▼

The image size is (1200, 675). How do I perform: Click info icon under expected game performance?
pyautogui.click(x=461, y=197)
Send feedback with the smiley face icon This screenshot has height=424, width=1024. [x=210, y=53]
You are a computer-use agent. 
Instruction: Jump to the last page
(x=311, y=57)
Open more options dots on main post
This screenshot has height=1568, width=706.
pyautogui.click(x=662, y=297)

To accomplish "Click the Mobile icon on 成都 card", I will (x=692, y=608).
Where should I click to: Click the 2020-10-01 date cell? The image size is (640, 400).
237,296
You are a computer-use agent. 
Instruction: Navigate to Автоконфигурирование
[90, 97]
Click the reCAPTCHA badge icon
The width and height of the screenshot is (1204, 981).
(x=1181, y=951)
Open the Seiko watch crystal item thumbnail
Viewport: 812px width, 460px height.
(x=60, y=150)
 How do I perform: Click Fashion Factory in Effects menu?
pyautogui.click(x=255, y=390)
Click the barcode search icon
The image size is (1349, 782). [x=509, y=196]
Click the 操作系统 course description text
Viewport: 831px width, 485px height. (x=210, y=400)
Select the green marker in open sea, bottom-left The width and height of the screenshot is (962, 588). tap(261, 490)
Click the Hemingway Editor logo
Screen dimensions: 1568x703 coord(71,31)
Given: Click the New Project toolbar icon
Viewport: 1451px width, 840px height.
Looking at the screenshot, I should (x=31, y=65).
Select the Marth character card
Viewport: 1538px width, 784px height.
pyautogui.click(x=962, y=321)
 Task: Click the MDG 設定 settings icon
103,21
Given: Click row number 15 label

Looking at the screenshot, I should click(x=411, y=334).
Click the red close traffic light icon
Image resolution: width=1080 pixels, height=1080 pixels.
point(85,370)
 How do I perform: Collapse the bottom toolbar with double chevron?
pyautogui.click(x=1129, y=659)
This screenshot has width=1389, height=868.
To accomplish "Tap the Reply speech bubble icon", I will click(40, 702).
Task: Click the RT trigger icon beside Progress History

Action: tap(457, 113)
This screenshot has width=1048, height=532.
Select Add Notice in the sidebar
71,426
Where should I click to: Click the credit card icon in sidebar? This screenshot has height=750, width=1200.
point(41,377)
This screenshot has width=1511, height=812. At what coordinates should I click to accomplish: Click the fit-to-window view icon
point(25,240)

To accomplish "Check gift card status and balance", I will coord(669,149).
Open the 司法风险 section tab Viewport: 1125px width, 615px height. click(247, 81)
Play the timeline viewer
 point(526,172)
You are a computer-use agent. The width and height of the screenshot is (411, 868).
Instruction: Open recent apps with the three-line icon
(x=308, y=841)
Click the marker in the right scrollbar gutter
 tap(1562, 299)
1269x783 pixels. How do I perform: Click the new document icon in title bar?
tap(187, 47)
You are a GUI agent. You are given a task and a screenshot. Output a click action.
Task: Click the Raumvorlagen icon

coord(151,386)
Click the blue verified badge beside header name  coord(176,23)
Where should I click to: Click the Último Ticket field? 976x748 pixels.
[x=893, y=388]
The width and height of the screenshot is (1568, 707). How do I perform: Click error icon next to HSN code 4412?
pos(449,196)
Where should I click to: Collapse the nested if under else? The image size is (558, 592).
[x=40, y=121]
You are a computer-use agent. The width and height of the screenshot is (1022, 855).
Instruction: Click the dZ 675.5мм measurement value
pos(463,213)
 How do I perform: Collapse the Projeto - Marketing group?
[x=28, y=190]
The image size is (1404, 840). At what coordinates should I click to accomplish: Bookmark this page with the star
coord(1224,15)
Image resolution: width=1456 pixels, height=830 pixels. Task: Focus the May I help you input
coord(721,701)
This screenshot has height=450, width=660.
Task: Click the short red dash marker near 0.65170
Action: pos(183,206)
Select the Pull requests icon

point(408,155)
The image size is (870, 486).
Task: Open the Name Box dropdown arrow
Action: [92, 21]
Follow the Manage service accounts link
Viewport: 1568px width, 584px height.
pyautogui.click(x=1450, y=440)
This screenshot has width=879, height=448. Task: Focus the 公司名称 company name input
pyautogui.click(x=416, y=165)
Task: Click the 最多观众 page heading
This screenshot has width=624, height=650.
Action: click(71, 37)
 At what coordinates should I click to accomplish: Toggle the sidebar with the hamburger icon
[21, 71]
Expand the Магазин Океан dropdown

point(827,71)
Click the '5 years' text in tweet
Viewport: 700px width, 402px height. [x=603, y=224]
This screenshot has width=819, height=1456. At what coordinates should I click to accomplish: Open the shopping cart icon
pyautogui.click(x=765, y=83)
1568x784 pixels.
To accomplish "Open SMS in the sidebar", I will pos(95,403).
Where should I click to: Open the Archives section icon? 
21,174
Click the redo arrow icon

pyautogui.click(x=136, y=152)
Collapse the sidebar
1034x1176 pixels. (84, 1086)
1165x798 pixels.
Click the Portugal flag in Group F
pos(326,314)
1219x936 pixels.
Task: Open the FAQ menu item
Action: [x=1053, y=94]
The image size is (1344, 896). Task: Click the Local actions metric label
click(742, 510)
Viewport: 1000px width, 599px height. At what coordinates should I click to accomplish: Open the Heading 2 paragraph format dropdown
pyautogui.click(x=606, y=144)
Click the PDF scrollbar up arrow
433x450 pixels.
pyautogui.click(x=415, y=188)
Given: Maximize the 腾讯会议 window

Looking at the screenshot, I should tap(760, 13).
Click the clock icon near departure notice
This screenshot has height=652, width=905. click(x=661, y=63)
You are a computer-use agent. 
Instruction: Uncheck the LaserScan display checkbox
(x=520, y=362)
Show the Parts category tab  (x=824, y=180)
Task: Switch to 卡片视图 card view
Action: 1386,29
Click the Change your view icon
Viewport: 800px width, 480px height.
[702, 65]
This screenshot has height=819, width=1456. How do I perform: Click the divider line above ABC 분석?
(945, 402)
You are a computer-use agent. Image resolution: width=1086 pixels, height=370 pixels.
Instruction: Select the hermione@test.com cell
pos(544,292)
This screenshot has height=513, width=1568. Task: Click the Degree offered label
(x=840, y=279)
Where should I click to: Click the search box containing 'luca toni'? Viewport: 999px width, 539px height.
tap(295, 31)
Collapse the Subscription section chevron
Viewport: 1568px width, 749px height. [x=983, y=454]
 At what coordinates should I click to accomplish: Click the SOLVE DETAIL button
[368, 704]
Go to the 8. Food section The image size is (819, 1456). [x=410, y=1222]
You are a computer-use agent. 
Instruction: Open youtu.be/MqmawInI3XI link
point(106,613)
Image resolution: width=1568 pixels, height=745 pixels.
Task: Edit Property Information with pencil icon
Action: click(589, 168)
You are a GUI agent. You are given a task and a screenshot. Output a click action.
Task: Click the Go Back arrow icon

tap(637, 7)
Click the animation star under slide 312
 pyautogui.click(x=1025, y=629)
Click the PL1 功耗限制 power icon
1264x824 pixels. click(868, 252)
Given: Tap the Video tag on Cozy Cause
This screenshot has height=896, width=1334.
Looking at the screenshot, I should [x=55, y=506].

▲

- _What the task asks_
Set the data down again in full, exactly as given.

- _Written answer_
The image size is (1200, 675). How do I perform: Click info icon under expected game performance?
pyautogui.click(x=461, y=197)
Send feedback with the smiley face icon This screenshot has height=424, width=1024. [x=210, y=53]
You are a computer-use agent. 
Instruction: Jump to the last page
(x=311, y=57)
Open more options dots on main post
This screenshot has height=1568, width=706.
pyautogui.click(x=662, y=297)

To accomplish "Click the Mobile icon on 成都 card", I will (x=692, y=608).
Where should I click to: Click the 2020-10-01 date cell? The image size is (640, 400).
237,296
You are a computer-use agent. 
Instruction: Navigate to Автоконфигурирование
[90, 97]
Click the reCAPTCHA badge icon
The width and height of the screenshot is (1204, 981).
(x=1181, y=951)
Open the Seiko watch crystal item thumbnail
Viewport: 812px width, 460px height.
(x=60, y=150)
 How do I perform: Click Fashion Factory in Effects menu?
pyautogui.click(x=255, y=390)
Click the barcode search icon
The image size is (1349, 782). [x=509, y=196]
Click the 操作系统 course description text
Viewport: 831px width, 485px height. (x=210, y=400)
Select the green marker in open sea, bottom-left The width and height of the screenshot is (962, 588). tap(261, 490)
Click the Hemingway Editor logo
Screen dimensions: 1568x703 coord(71,31)
Given: Click the New Project toolbar icon
Viewport: 1451px width, 840px height.
Looking at the screenshot, I should (x=31, y=65).
Select the Marth character card
Viewport: 1538px width, 784px height.
pyautogui.click(x=962, y=321)
 Task: Click the MDG 設定 settings icon
103,21
Given: Click row number 15 label

Looking at the screenshot, I should click(x=411, y=334).
Click the red close traffic light icon
Image resolution: width=1080 pixels, height=1080 pixels.
point(85,370)
 How do I perform: Collapse the bottom toolbar with double chevron?
pyautogui.click(x=1129, y=659)
This screenshot has width=1389, height=868.
To accomplish "Tap the Reply speech bubble icon", I will click(40, 702).
Task: Click the RT trigger icon beside Progress History

Action: tap(457, 113)
This screenshot has width=1048, height=532.
Select Add Notice in the sidebar
71,426
Where should I click to: Click the credit card icon in sidebar? This screenshot has height=750, width=1200.
point(41,377)
This screenshot has width=1511, height=812. At what coordinates should I click to accomplish: Click the fit-to-window view icon
point(25,240)

To accomplish "Check gift card status and balance", I will coord(669,149).
Open the 司法风险 section tab Viewport: 1125px width, 615px height. click(247, 81)
Play the timeline viewer
 point(526,172)
You are a computer-use agent. The width and height of the screenshot is (411, 868).
Instruction: Open recent apps with the three-line icon
(x=308, y=841)
Click the marker in the right scrollbar gutter
 tap(1562, 299)
1269x783 pixels. How do I perform: Click the new document icon in title bar?
tap(187, 47)
You are a GUI agent. You are given a task and a screenshot. Output a click action.
Task: Click the Raumvorlagen icon

coord(151,386)
Click the blue verified badge beside header name  coord(176,23)
Where should I click to: Click the Último Ticket field? 976x748 pixels.
[x=893, y=388]
The width and height of the screenshot is (1568, 707). How do I perform: Click error icon next to HSN code 4412?
pos(449,196)
Where should I click to: Collapse the nested if under else? The image size is (558, 592).
[x=40, y=121]
You are a computer-use agent. The width and height of the screenshot is (1022, 855).
Instruction: Click the dZ 675.5мм measurement value
pos(463,213)
 How do I perform: Collapse the Projeto - Marketing group?
[x=28, y=190]
The image size is (1404, 840). At what coordinates should I click to accomplish: Bookmark this page with the star
coord(1224,15)
Image resolution: width=1456 pixels, height=830 pixels. Task: Focus the May I help you input
coord(721,701)
This screenshot has height=450, width=660.
Task: Click the short red dash marker near 0.65170
Action: pos(183,206)
Select the Pull requests icon

point(408,155)
The image size is (870, 486).
Task: Open the Name Box dropdown arrow
Action: [92, 21]
Follow the Manage service accounts link
Viewport: 1568px width, 584px height.
pyautogui.click(x=1450, y=440)
This screenshot has width=879, height=448. Task: Focus the 公司名称 company name input
pyautogui.click(x=416, y=165)
Task: Click the 最多观众 page heading
This screenshot has width=624, height=650.
Action: click(71, 37)
 At what coordinates should I click to accomplish: Toggle the sidebar with the hamburger icon
[21, 71]
Expand the Магазин Океан dropdown

point(827,71)
Click the '5 years' text in tweet
Viewport: 700px width, 402px height. [x=603, y=224]
This screenshot has width=819, height=1456. At what coordinates should I click to accomplish: Open the shopping cart icon
pyautogui.click(x=765, y=83)
1568x784 pixels.
To accomplish "Open SMS in the sidebar", I will pos(95,403).
Where should I click to: Open the Archives section icon? 
21,174
Click the redo arrow icon

pyautogui.click(x=136, y=152)
Collapse the sidebar
1034x1176 pixels. (84, 1086)
1165x798 pixels.
Click the Portugal flag in Group F
pos(326,314)
1219x936 pixels.
Task: Open the FAQ menu item
Action: [x=1053, y=94]
The image size is (1344, 896). Task: Click the Local actions metric label
click(742, 510)
Viewport: 1000px width, 599px height. At what coordinates should I click to accomplish: Open the Heading 2 paragraph format dropdown
pyautogui.click(x=606, y=144)
Click the PDF scrollbar up arrow
433x450 pixels.
pyautogui.click(x=415, y=188)
Given: Maximize the 腾讯会议 window

Looking at the screenshot, I should tap(760, 13).
Click the clock icon near departure notice
This screenshot has height=652, width=905. click(x=661, y=63)
You are a computer-use agent. 
Instruction: Uncheck the LaserScan display checkbox
(x=520, y=362)
Show the Parts category tab  (x=824, y=180)
Task: Switch to 卡片视图 card view
Action: 1386,29
Click the Change your view icon
Viewport: 800px width, 480px height.
[702, 65]
This screenshot has height=819, width=1456. How do I perform: Click the divider line above ABC 분석?
(945, 402)
You are a computer-use agent. Image resolution: width=1086 pixels, height=370 pixels.
Instruction: Select the hermione@test.com cell
pos(544,292)
This screenshot has height=513, width=1568. Task: Click the Degree offered label
(x=840, y=279)
Where should I click to: Click the search box containing 'luca toni'? Viewport: 999px width, 539px height.
tap(295, 31)
Collapse the Subscription section chevron
Viewport: 1568px width, 749px height. [x=983, y=454]
 At what coordinates should I click to accomplish: Click the SOLVE DETAIL button
[368, 704]
Go to the 8. Food section The image size is (819, 1456). [x=410, y=1222]
You are a computer-use agent. 
Instruction: Open youtu.be/MqmawInI3XI link
point(106,613)
Image resolution: width=1568 pixels, height=745 pixels.
Task: Edit Property Information with pencil icon
Action: click(589, 168)
You are a GUI agent. You are given a task and a screenshot. Output a click action.
Task: Click the Go Back arrow icon

tap(637, 7)
Click the animation star under slide 312
 pyautogui.click(x=1025, y=629)
Click the PL1 功耗限制 power icon
1264x824 pixels. click(868, 252)
Given: Tap the Video tag on Cozy Cause
This screenshot has height=896, width=1334.
Looking at the screenshot, I should [x=55, y=506].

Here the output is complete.